Public Television, which uses many N.E.H. funded documentaries and is itself funded by the U.S. government (see JUMP CUT, No. 22), has held up showing many public issue documentaries made during the Carter administration. According to Mother Jones (July 1, 1982), Public Television refused to show Howard Petrick's THE CASE OF THE LEGLESS VETERAN, JAMES KUTCHER because it had too much in it about the socialist political history of a veteran who was fired for political reasons, and Susanna Styron's IN OUR OWN BACKYARDS, a film about uranium mining. Public Television similarly moved away from prime time a film about U.S. foreign policy in the Western Saraha, BLOOD AND SAND, produced by Sharon Sopher.
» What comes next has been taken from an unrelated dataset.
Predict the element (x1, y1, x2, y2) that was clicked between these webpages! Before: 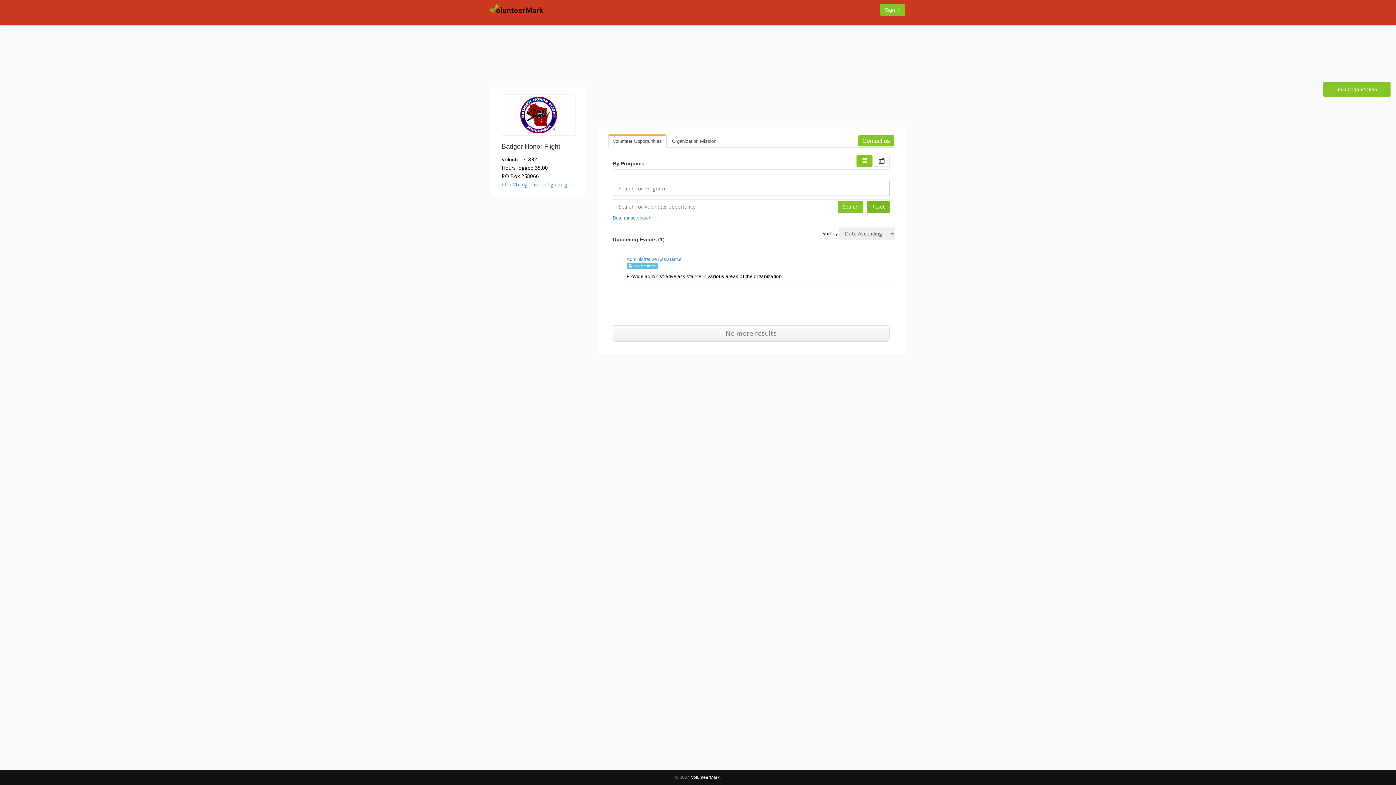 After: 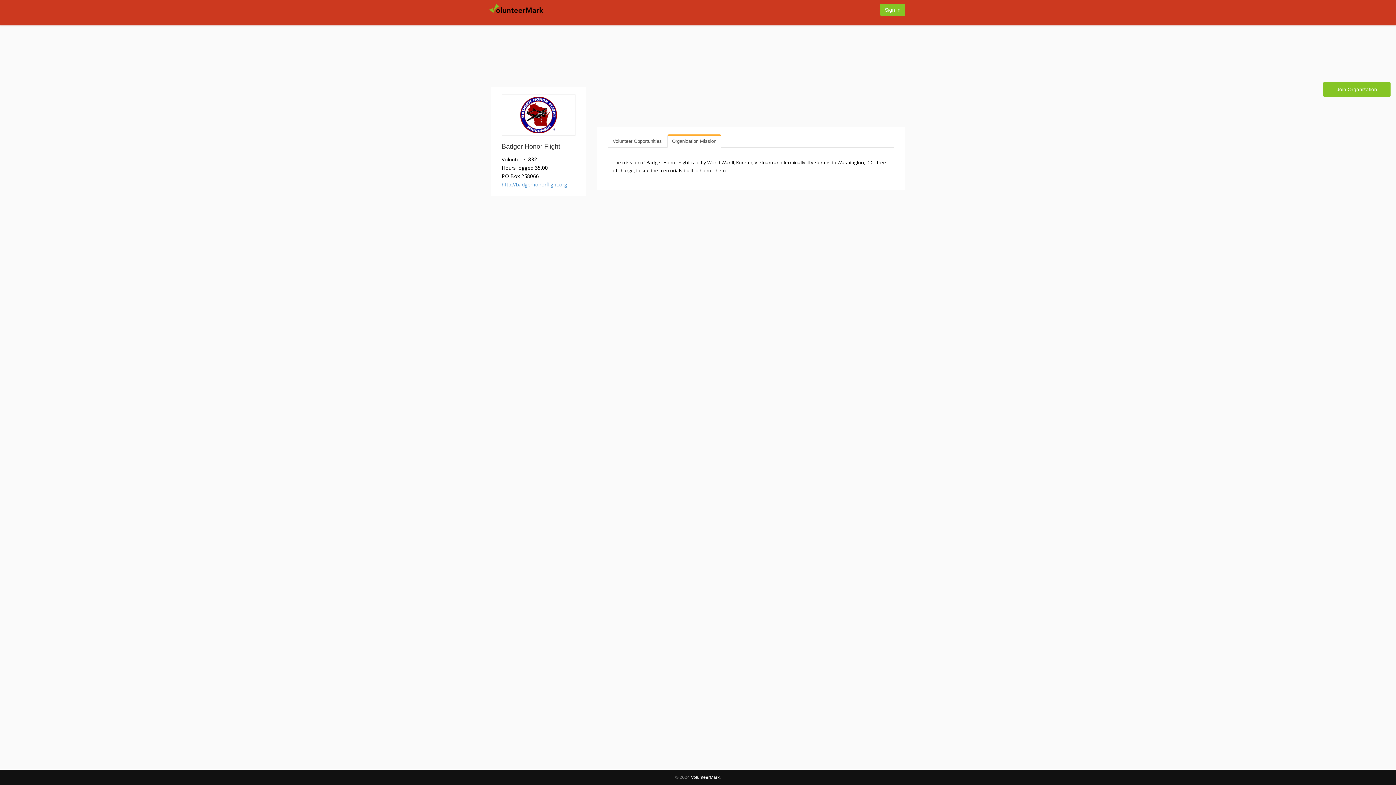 Action: bbox: (667, 134, 721, 147) label: Organization Mission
Although independent filmmakers legitimately hope Public Television will provide a way for their work to be seen by a larger public, they must understand the interconnections of federal funding between N.E.H., N.E.A., the Corporation for Public Broadcasting (C.P.B.), the Public Broadcasting System (P.B.S. — which actually buys and markets programs to the various stations), and the many individual public television stations. Such an interrelation means that the general timidity and fear felt by these agencies during the Reagan administration is affecting the television distribution of films and videotapes on radical topics.

For this reason, it is vital that we support the distribution of such works through alternative media networks, and, in the case of films on Central America, through local solidarity groups working in support of Nicaragua and El Salvador. Many of these groups buy a print of a film, slide show, or tape. The discussion after these presentations provides a whole different experience than seeing the same film on television.

JUMP CUT is committed to building an alternative media culture in the United States. In the meantime, however, we must assert the rights of freedom of expression for radical filmmakers, and protest the overt censorship of their work. Letters should be sent to William J. Bennett, Chairperson, N.E.H., 806 15th Street, NW, Washington, D.C., 20506 and to your Congress persons about FROM THE ASHES and Bennett's overt efforts to censor the arts.

Letters should also be sent to Robben W. Fleming, President, Corporation for Public Broadcasting, 1111 16th Street, NW, Washington, D.C., 20036; and to Lawrence K. Grossman, President, Public Broadcasting System, 475 L'Enfant Plaza W., Southwest Washington, D.C., 20024; and to your local Public Television station. Tell them what you want to see and that you don't want them to censor it. All the documentaries listed in this issue can and should be a part of Public Television's regular fare.